The human detection sensor 31 detects the access of a person to the image forming apparatus 1. Examples of the human detection sensor 31 include a sensor that detects the infrared light emitted from the human body, and an ultrasonic sensor. The human detection sensor 31 outputs a signal indicating the detection result, to the control device 10.
The camera 32 shoots a predetermined range in front of the image forming apparatus 1, and outputs the shot image to the control device 10. The camera 32 is controlled by the controller 100, so as to start the image shooting when the human detection sensor 31 detects presence of a person, and finishes the image shooting when the human detection sensor 31 stops detecting the presence of the person.
The control device 10 includes a processor, a random-access memory (RAM), a read-only memory (ROM), and an exclusive hardware circuit. The processor is, for example, a central processing device (CPU), an application specific integrated circuit (ASIC), or a micro processing device (MPU).
The control device 10 acts, when the processor operates according to a control program stored in the storage device 8, as the controller 100, a display controller 101, a voice recognizer 102, a gesture recognizer 103, and a sensitivity adjuster 104. Here, the controller 100 and other components cited above may each be constituted in the form of a hardware circuit, instead of being realized by the control device 10 according to the control program. This also applies to other embodiments, unless otherwise specifically noted.

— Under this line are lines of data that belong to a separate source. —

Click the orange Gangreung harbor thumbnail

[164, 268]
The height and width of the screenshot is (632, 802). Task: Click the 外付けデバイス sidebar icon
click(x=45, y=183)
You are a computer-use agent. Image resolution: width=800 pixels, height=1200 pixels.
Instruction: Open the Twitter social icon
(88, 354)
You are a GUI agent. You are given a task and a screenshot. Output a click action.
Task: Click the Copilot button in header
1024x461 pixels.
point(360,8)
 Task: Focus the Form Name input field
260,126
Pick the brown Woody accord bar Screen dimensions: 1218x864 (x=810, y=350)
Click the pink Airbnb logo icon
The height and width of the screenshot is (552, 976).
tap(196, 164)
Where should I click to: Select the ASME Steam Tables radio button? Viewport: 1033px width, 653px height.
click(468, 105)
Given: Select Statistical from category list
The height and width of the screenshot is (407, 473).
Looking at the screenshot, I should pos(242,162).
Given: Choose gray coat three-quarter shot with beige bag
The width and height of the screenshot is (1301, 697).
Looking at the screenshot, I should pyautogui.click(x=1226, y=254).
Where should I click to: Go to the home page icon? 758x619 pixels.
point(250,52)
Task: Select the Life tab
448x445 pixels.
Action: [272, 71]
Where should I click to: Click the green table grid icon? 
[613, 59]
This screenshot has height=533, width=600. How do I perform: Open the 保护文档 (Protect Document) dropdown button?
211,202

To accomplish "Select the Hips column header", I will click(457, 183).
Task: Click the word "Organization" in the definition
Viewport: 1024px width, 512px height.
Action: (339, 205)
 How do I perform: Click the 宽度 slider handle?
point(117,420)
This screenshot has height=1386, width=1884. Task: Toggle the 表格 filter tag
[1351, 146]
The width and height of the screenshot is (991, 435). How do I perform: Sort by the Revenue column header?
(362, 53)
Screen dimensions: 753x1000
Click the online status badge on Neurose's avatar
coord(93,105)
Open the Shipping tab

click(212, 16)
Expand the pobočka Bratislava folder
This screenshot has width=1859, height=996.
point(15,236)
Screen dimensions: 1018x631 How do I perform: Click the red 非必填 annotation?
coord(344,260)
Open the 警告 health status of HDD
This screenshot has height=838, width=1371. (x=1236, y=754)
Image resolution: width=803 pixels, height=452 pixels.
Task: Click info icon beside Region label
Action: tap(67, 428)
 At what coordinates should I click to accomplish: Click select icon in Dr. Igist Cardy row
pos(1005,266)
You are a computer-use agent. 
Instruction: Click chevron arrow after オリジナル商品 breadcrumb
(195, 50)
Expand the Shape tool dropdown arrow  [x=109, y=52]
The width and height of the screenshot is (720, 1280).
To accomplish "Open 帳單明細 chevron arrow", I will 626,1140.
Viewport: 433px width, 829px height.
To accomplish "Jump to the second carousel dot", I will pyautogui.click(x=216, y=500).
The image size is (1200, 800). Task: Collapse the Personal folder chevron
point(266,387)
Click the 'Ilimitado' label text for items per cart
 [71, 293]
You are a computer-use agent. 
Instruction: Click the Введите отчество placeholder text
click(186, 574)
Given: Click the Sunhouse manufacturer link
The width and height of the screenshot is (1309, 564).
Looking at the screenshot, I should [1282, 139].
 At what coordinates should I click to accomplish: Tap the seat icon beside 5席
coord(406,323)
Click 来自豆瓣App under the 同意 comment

The controller 100 controls the overall operation of the image forming apparatus 1. The controller 100 is connected to the document feeding device 6, the document reading device 5, the image forming device 12, the storage device 8, the fixing device 13, the paper feeding device 14, the operation device 4, the human detection sensor 31, and the camera 32, to control the operation of the mentioned components. For example, the controller 100 controls the operation of the image forming device 12, so as to form the image of the source document, acquired through the reading operation by the document reading device 5, on the recording sheet exemplifying the recording medium in the disclosure.
The display controller 101 controls the displaying operation of the display device 41. For example, the display controller 101 causes the display device 41 to display an operation screen for the user to input an instruction.
The voice recognizer 102 is a module that recognizes the user's voice inputted to the microphone 42, using a known technique.
The gesture recognizer 103 recognizes the gesture of the user from the image shot by the camera 32, using a known technique. For example, the gesture recognizer 103 recognizes the gesture of the user from the image shot by the camera 32, on the basis of information for identifying the gesture, registered in advance in the storage device 8. The information for identifying the gesture includes predetermined images representing shapes of the hand (in this embodiment, respective images of the left and right hands, seen from the lateral side of the palm, not from the front side of the palm), and predetermined images representing the shapes of the mouth (in this embodiment, shape of the mouth in a face seen from the front side).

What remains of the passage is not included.